そう、この作品は、ダーク・ファンタジーと言えるのではないだろうか。現代版のダーク・ファンタジー、鬱的な寓話。なぜなら、「夫」(=ウィレム・デフォー)もまた、「妻」の精神世界へと迷い込むのだから。その証拠に、「夫」は仔鹿、首輪をしている狸、カラスという、「三匹の乞食」を目撃してしまう。そう考えると、かなり作品の形式的な観賞がすっきりする。舞台が現代であり、冒頭の場面で現実性が色濃いため、私たちの現実に即した見方をしてしまうが、実際は(おそらく)監督の(真の、あるいは、或るひとつの)キリスト教的解釈を私たちの世界に投影した、宗教的な寓話なのだ。
そこで、作品の解釈は、必然的に、この作品における監督のキリスト教的解釈とは何か、という問いへと移行する。
『アンチクライスト』というタイトルを額面通り受け取るなら、監督の反キリスト的な意図を汲まねばなるまい。この際、監督が真に反キリスト者なのか、あるいは、信心のあるキリスト者であるが故に、あえてこの作品を撮影したのかは、問われる必要はない。
もう一度、あらすじを整理したい。性行為中に事故的に子どもを亡くしたことにより(「妻」は子どもの事故に、性行為の最中に気付いていたのかもしれない。この点がすでに、反倫理的 ≒ 反キリスト的だ)、精神を病んだ「妻」を、カウンセラーである「夫」が治療しようとする、性行為依存症である「妻」は、治療の最中にも「夫」に性行為を求め、「夫」が拒むと「夫」に暴力を振るう。このように整理すると、反キリスト者は「妻」のように思える。(自分の気付いていたかもしれない)事故的に子どもを亡くしたことによる鬱的精神を抑えるために、性行為を繰り返す、暴力を振るう「妻」は、まさに悪魔的、いや、一般的なイメージでいうところの魔女的だ。
しかし本当に「妻」が作品における反キリスト者であり、そのような「妻」の姿を描く、というのがこの映画の意図なのであろうか(絶対違うであろうが)。
映画のクライマックス、「妻」は「夫」によって殺される。ここで、「妻」よりも反キリスト的な存在者としての「夫」が現れる。真に反キリスト者は、夫なのである!
「夫」による「妻」の殺害は、物語の世界において、「妻」の研究対象であった中世という時代から、男性による女性の暴力という事実が変化していない、これの証拠なのではないか。すなわち、キリスト者であれば、反キリスト的存在者である魔女 = 「妻」をも〈救う〉はずである。しかし夫の選択は、そうではなかった。自らが「救う」べき魔女を、救えないと、自らの死の恐怖に耐えられないと、そう思った瞬間に、魔女狩りと全く同じように、殺害してしまったのだ。〈救う〉者であるところの自称キリスト者は、魔女を殺害することによって、無自覚的に反キリスト者へと陥ってしまったのである!
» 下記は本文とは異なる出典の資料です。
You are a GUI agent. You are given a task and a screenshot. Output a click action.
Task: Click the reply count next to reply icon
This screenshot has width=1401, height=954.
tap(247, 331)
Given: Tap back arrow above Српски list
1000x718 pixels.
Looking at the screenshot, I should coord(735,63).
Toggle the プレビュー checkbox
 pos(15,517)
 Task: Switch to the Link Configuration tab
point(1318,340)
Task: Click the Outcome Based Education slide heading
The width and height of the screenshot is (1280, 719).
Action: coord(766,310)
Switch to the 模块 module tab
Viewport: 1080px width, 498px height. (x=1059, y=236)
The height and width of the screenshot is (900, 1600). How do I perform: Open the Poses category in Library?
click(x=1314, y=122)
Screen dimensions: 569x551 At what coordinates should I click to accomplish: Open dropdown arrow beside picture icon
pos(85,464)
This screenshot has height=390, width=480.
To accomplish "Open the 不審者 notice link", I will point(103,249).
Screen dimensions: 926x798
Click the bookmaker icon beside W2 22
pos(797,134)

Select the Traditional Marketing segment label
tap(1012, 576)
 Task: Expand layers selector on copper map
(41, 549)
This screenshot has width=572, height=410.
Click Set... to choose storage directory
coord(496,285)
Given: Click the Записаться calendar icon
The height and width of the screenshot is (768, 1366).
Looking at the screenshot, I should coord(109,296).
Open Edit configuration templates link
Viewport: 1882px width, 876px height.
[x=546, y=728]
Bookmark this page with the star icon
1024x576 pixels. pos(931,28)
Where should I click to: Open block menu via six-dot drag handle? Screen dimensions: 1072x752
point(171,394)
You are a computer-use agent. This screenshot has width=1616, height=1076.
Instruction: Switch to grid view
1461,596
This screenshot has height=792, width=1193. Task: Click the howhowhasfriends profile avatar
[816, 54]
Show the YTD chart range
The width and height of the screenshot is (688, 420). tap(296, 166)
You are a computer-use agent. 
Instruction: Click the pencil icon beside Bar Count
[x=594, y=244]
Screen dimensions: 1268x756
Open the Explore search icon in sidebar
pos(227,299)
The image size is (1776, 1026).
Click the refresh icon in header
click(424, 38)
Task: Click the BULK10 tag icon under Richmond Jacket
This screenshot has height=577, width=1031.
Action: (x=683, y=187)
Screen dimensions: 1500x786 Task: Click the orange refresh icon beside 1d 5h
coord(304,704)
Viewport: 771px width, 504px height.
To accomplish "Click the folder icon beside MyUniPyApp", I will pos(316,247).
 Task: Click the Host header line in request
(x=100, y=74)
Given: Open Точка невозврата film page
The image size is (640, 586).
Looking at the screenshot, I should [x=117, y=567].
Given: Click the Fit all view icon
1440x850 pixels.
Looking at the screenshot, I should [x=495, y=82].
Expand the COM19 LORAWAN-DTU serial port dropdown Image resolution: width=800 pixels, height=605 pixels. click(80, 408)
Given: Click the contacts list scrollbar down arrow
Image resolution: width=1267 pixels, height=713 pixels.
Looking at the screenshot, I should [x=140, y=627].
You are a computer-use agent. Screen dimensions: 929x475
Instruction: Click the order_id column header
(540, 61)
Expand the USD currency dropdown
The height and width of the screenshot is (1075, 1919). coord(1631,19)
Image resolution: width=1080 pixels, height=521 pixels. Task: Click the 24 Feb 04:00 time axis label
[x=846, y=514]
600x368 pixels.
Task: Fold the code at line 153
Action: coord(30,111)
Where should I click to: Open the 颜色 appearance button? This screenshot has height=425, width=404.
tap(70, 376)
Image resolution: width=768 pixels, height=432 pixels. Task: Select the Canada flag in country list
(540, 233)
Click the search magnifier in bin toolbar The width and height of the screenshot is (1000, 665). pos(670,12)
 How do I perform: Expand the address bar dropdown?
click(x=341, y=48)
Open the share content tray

しかし、夫が反キリスト者であることが、この作品の反キリスト性の本質なのではなかろう。結局この作品は、反キリスト者が反キリスト者に対して反キリスト的行為を働くという、どこをどう切り取っても反キリスト = 『アンチクライスト』なのである。
前述した通り、監督自身が反キリスト者なのかどうかは、この際問われる必要はない(というより、ここまで反キリスト的だと、キリスト教的解釈などという次元ではない)。ただ『アンチクライスト』は、突き詰められた反キリスト的世界観を映像化するとどうなるのか、これを見事に達成した現代的寓話なのである。
以下、解釈ではなく〈感想〉。
- ゲンスバーグが、後半ほとんどパンツを履いていなくて、可哀相で、もう「体当たり演技」とかそういう段階を越している。
- 暴力描写、性行為描写は非常に現実性があり、素晴らしい出来映え。
- しかしその分、ボカシが入っているのが残念。ボカシで一気に気分が萎える(特に、クリトリス? を切り取るシーンは重要なのに! 無修正版を観たいぞ!)
- 「夫」の迷い込む世界の、仔鹿、狸、カラスはあまり現実的ではない。人形を使っていることが分かって残念。